Spatiotemporal regulation of fibroblast growth factor signal blocking for endoderm formation in Xenopus laevis

Abstract

We have previously shown that the inhibition of fibroblast growth factor (FGF) signaling induced endodermal gene expression in the animal cap and caused the expansion of the endodermal mass in Xenopus embryos. However, we still do not know whether or not the alteration of FGF signaling controls embryonic cell fate, or when FGF signal blocking is required for endoderm formation in Xenopus. Here, we show that FGF signal blocking in embryonic cells causes their descendants to move into the endodermal region and to express endodermal genes. It is also interesting that blocking FGF signaling between fertilization and embryonic stage 10.5 promotes endoderm formation, but persistent FGF signaling blocking after stage 10.5 restricts endoderm formation and differentiation.

Figure 1

Effects of blocking FGF signal following DN-FR injection into a single dorsal blastomere in the A, B, C, or D tiers at the 32-cell stage. n-β-galactosidase was used as a tracer. Tadpoles were fixed and stained for β-galactosidase at stage 42. Two representative embryos are shown above. (A) Resultant morphological phenotype was normal when DN-FR was injected into a single blastomere in the A, C, or D tiers. However, embryos injected with DN-FR in the B tier showed a severely malformed phenotype, including a curved back and shortened tail. Interestingly, the data showed the trend that descendants of the DN-FR injected blastomere in A-, C-, and D-tier localized mostly in the endodermal territory. These data are summarized in Table 2. (B) Descendants of a single blastomere in the A tier co-injected with DN-FR and GFP were traced in the endodermal area (Table S1). (C) After DN-FR injection into a single blastomere of each 32-cell stage embryo, their descendants were traced at stage 32 using X-gal staining. Embryos from experiments performed in triplicate were analyzed at stage 32 for the location of n-β-galactosidase positive cells. We counted each region where n-β-galactosidase positive cells were observed densely as 1 but each region where none or several were found as 0 on the sectioned surface of the bisected embryos and the whole embryos. The sum of values of each region in the experimental tadpoles is shown in Table 2. Our analytical method was somewhat subjective, but the results from control embryos agreed well with previously published fate maps (Table 3). (D) The distribution data from Figure 1C were converted into a histogram.
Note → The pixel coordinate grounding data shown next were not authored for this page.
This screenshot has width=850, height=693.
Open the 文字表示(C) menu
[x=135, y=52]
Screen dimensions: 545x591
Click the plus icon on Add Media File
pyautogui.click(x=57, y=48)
The histogram clearly shows that FGF signal deprivation from a single blastomere in the A-tier made most of its descendants move into the endodermal territory instead of their proper location.

Figure 2

(A) Procedure of the bead implantation assay. (B) Bead implanted embryos were analyzed using whole mount in situ hybridization with Darmin probe, in order to label the mid-gut. An FGF-soaked bead implanted embryo showed the repression of Darmin expression around the bead (15/16 affected embryos/total embryos). However, cells neighboring the SU5402 soaked bead showed strong expression of darmin (18/18 affected embryos/total embryos). This shows that the presence or absence of FGF signaling is strongly related to the expression of endodermal genes in embryonic cells during Xenopus embryogenesis (Table S2).

Figure 3

(A) Schematic diagram of the time frame of SU5402 treatment of Xenopus embryos. (B) Morphology of embryos treated with SU5402 according to the designed time frame. Most of the embryos that were treated with SU5402 before stage 10.5 (groups A, B, and C) showed an expanded abdominal region. However, a curved back and shortened tail were seen in the group treated with SU5402 after stage 10.5 (group E). (C) Gene expression pattern of embryos treated with SU5402 according to the time frame. Expression of endodermin appeared to be normal in the case of FGF signal deprivation in embryos from fertilization to stage 10.5. However, its expression was abruptly decreased when the FGF signal was blocked after stage 10.5. This shows that FGF signal blockade before stage 10.5 is critically important for proper endoderm formation but persistent blocking of FGF signal after stage 10.5 inhibited proper endoderm formation. When the FGF signaling was blocked after stage 10.5, neural induction was inhibited as shown (Group D, E, F), and the expression of actin, a general mesodermal marker, was also reduced (group E, F). (D) The future endodermal region of the vegetal hemispheres was dissected from embryos at MBT and conjugated with animal cap explants. The conjugated explants were cultured with FGF signal blocking until stage 30. As shown in Group A, the expression of the general endodermal marker endodermin was increased by RT-PCR analysis but the expression of endodermal organ specific markers such as Xlhbox8 and IFABP were not observed when compared with conjugated explants cultured without SU5402. The RT-PCR results showed that the explants remained in the initial stage of the endodermalization instead of differentiating into the specific organ cells as shown at Group B.